Также и Черникова с Архиповым шли по выбранному пути сквозь дремучий лес, поклоняясь соснам и дубам. Шли то по камням, то перепрыгивая сквозь поваленные деревья на сухостое, то поднимаясь, то спускаясь. И то и другое с каждым шагом становилось изнурительнеее, от чего скорость и темп постепенно снижались. Вот так - без разминки и подготовки. Просто шли дальше в глубь, по звериным тропам, все откатываясь дальше на Юг, удаляясь от родимой, но уже погибшей вотчины. Шли, мечтая о привале, чтобы утолить ноющую боль в ногах, в поту, под присмотром солнца и зеленого купола. Шли, потому что должны были идти, сдерживая давление бескрайней пустоты безжизненного леса.

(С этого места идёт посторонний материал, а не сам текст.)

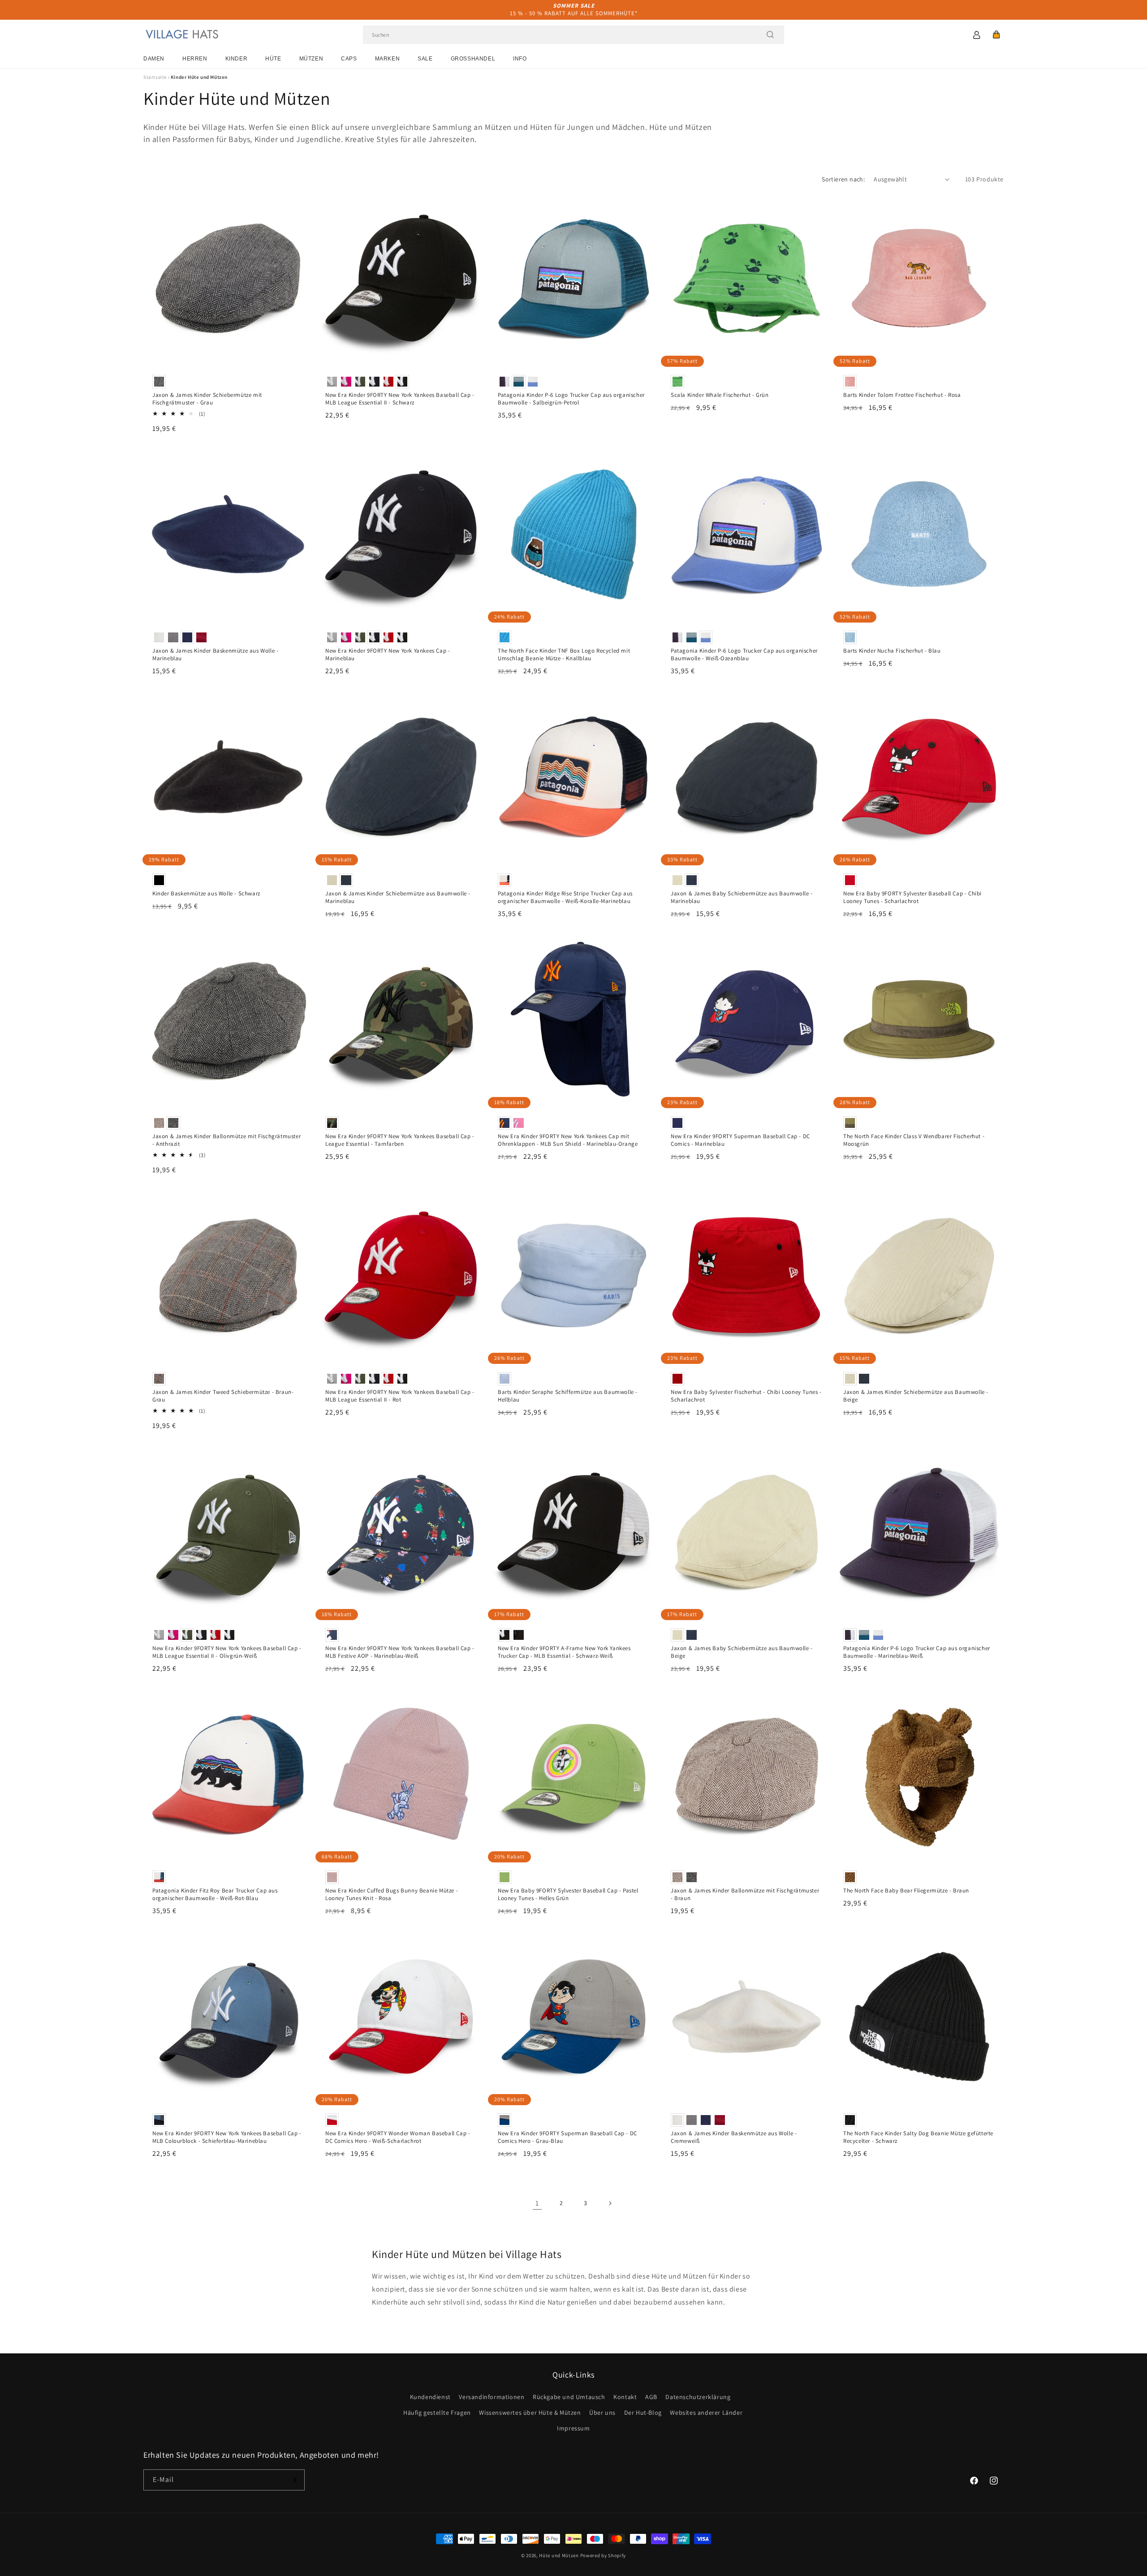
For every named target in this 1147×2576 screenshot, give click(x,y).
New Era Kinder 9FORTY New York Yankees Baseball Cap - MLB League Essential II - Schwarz (399, 398)
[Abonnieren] (294, 2479)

Двигались друг за другом гуртом. Василиса впереди, а Денис с Евой, по-прежнему прихрамывая на одну ногу, позади нее. Первое время шли в молчанку. Только парень бывало, перелезая через очередную мертвую сосну мог отвесить что-то вроде: «Устроили, блять, балет».
Василиса думала о мягкой постели, горячем душе и сытном обеде, все еще отказываясь верить в то, во что ввязалась. Она шаркала кроссовками, не подавая вида отчаяния, двигаясь наугад. Так далеко ей еще не приходилось заходить, поэтому Черникова, как и ее попутчик, не имела ни малейшего представления об их местонахождении.
Благо, хоть комарье все иссохло, да и смог остался позади, поэтому путники давно избавились от респираторов, подставив лица чистому воздуху.
На лице Дениса читалась озабоченность. Он с легкостью мог вырваться вперед, но ему всегда было комфортно плестись в хвосте, да и нога, потрепанная детской травмой отдавала болью в колене после недавнего забега. Чувство голода и жажда жизни подавляла прежние требования к комфортным условиям и пищевую избирательность. Пару лет назад, в армии, в учебке их гоняли в походы на несколько суток, поэтому сейчас он со всей серьезностью сокрушал своими когнитивными навыками непростую головоломку под названием «выживание», вспоминая все, чему учил хамоватый ротный.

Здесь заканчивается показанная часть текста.